QUEM JÁ SONHOU COM LAMPIÃO?

Por Antonio Corrêa Sobrinho
Ed Wanderley Andrade e Antônio Corrêa Sobrinho

Não é de hoje que leio, releio, reflito, medito, penso, pondero, sobre o cangaço e assuntos afins, compartilho ideias com amigos do Face, até um livrinho sobre o tema eu já fiz, uma compilação de textos jornalísticos, que chamei de “O Fim de Virgulino Lampião – O Que Disseram os Jornais Sergipanos”; sem dizer que, de uns tempos pra cá, tenho reunido, em relativa profusão, em PDF, artigos publicados na imprensa sobre o tema. E não foram poucas às vezes que, no sertão sergipano, andei, como ainda hoje faço, embora sempre a trabalho, por estradas, fazendas, povoados, cidades, em lugares como Canindé do São Francisco, Poço Redondo, Porto da Folha, Glória, Aquidabã, Pinhão, Frei Paulo, Ribeirópolis, Capela, Dores, etc.; para mim, caminhos e lugares fartos de simbolismos, significados, visto que visitados pelo mais famoso dos cangaceiros, um dos personagens civis mais destacados da história mundial, Virgulino Ferreira da Silva, o Lampião, e sua plêiade de célebres bandoleiros, um Zé Baiano, Zé Sereno, Volta Seca, Luis Pedro, Corisco e outros.

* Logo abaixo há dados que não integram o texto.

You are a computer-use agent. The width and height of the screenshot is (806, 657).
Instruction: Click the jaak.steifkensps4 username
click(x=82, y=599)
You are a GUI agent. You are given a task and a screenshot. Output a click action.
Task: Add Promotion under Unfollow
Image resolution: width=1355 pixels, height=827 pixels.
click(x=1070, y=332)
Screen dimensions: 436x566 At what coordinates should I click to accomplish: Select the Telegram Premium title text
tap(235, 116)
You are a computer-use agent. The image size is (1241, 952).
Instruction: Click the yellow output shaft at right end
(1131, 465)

Pois, apesar disso tudo, de todo este meu envolvimento com o cangaço, o banditismo fenomenal que imperou e marcou o sertão nordestino até a metade do século passado, e que, ainda hoje, muito fascina, pelas imagens e representações que dele emanaram, nunca sonhei com Lampião, nem com Maria Bonita, nem com qualquer outro cangaceiro.

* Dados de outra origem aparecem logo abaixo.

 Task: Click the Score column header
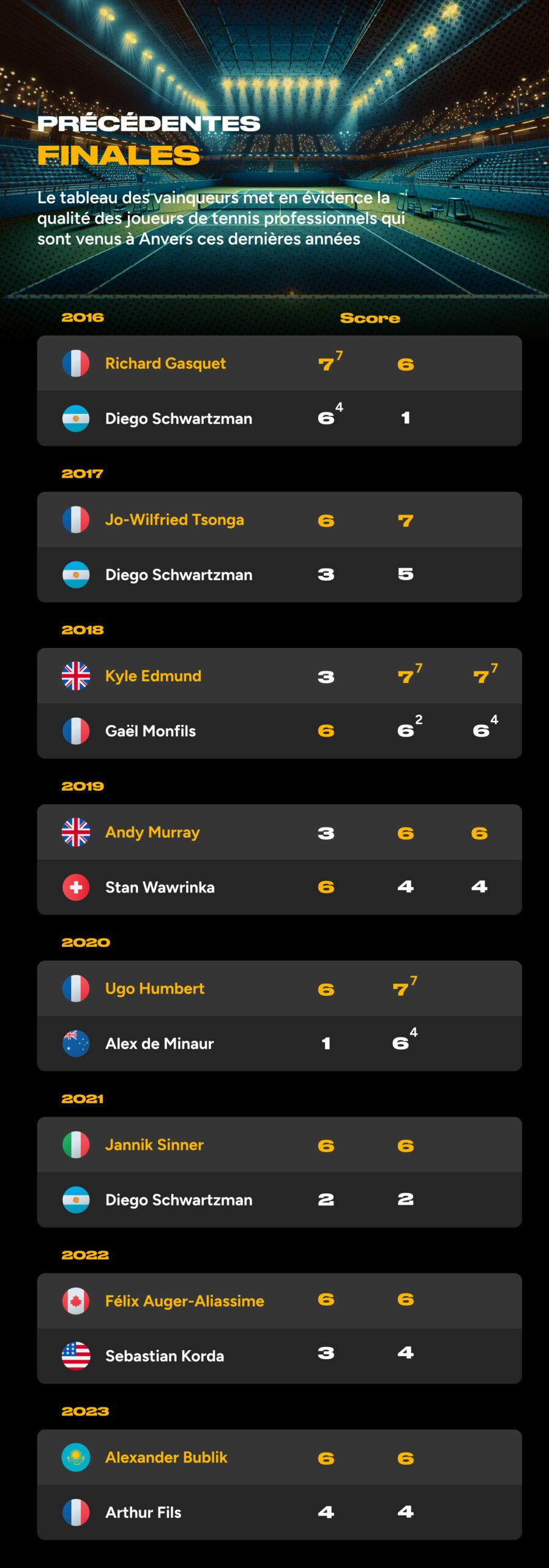click(x=370, y=318)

Eu até gostaria de travar, em sonho, conversa com essa gente pobre e desvalida, seca e faminta, de preferência juntamente com policiais volantes, como um Lucena, João Bezerra, um Manuel Neto, Zé Rufino, e suas tropas. Para dizê-los da guerra fratricida que travaram, enquanto os verdadeiros facínoras sorriam, de longe, fartos de bens e prazeres, em salas, salões, gabinetes, das suas grandes mansões, distantes dos adustos sertões.

E não é que meu colega, o pernambucano, Ed Wanderley Andrade, comigo na foto, meu prezado amigo, apreciador também da história e da cultura nordestinas, ele mais ainda, porque traz consigo a genética cangaceira dos Cacheados - sonhou com Lampião.


Me disse ele, ontem, quando incursionávamos numa diligência fiscal, pelas estradas da velha Itabaiana, terra-berço dos meus amigos Antônio Samarone e Robério Santos, e depois descendo pelos caminhos da valorosa Lagarto, do também amigo Kiko Monteiro, que um dia sonhou com Lampião.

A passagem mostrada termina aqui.